#### Given passage ####

This was super helpful!!! I first bootstrapped using bsample and then ran a multi-level fixed effect using reghdfe in the loop. It works great! I noticed by default it sets the obs to be equal to the size of the dataset that you are sampling from. It also lets you oversample by setting an obs greater than the size of the dataset. I also tried bootstrapping by using the command bootstrap, reps(#): then reghdfe. This by default lets you specify the obs number to sample as equal to the number of clusters in the dataset. Thank you again for creating content and sharing! Looking forward to reading your book and hope that you'll have workshops tailored to grad students around the world.
Hi, Nick. Thank you so much for the nice video. I am doing panel regression, and wondering whether it is possible to use bootstrap to get the confidence intervals for the panel model using stata (or r).
Hi Nick .Thank you so much for the insightful video.I have a question to ask you .I am running a regression model and have also added weights to it ( eg I used aw= wt) since the survey data comes with a survey weight /multiplier.I need to bootstrap the model and report the standard errors thereafter.However I cannot use the same weights while bootstrapping . Is there a way around this issue? Will the standard errors generated without weights after bootstrapping be significantly different from the standard errors of the regression model with the weight ?
@@NickHuntingtonKleinThank you for the reply .I just want to mention that the survey data that I am using does not have replicate weights. From what I understand, bsweights are helpful when the survey data also includes replicate weights. Can bsweights be used to manually generate these replicate weights for survey data without them ?
@@aibannongspung1765 oh I see. Maybe look at svy bootstrap. The replicate weights refer to the weights you get from bootstrap www.stata.com/manuals/svysvybootstrap.pdf
It sounds like you're looking for bootstrapped standard errors, which is something a bit different than this video is about. But yes you can apply bootstrap SEs to any model in Stata, see www.stata.com/features/overview/bootstrap-sampling-and-estimation/
Thank you very much for this video!! I was wondering if I could use bootstrap with different samples. To construct an index, I constructed an index merging data from a different dataset (I extracted mean values per variable from the latter one since it is way larger than my sample). I would like to check if the final index measurement is influenced by the external sample dimension. So as original dataset I considered my sample and after preserve I inputted the external dataset, whereas in the loop I put the distance index formula. Yet, once I run it, it says already preserved. what am I getting wrong?

####

Work instruction 1 ->
Transcribe the bootstrap comment thread from "Hi Nick .Thank" up to and including "without them ?".
Work instruction 2 ->
In the bootstrap comment thread, which command did the first commenter run inside the loop after bootstrapping with bsample?
The lines that come next have no connection to the bootstrap comment thread.

#### Stored data ####

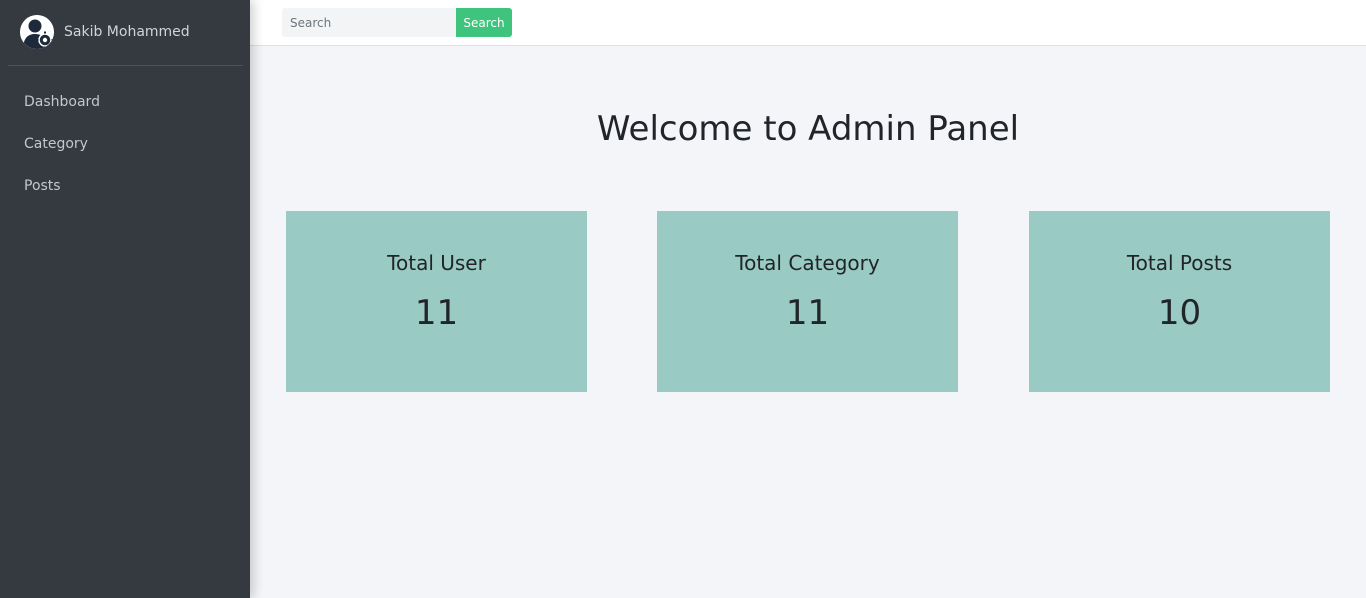 This screenshot has width=1366, height=598. I want to click on sidebar-nav: Dashboard Category Posts, so click(125, 144).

####

Answer space 1 ->
Hi Nick .Thank you so much for the insightful video.I have a question to ask you .I am running a regression model and have also added weights to it ( eg I used aw= wt) since the survey data comes with a survey weight /multiplier.I need to bootstrap the model and report the standard errors thereafter.However I cannot use the same weights while bootstrapping . Is there a way around this issue? Will the standard errors generated without weights after bootstrapping be significantly different from the standard errors of the regression model with the weight ?
@@NickHuntingtonKleinThank you for the reply .I just want to mention that the survey data that I am using does not have replicate weights. From what I understand, bsweights are helpful when the survey data also includes replicate weights. Can bsweights be used to manually generate these replicate weights for survey data without them ?

Answer space 2 ->
reghdfe, to run a multi-level fixed effect.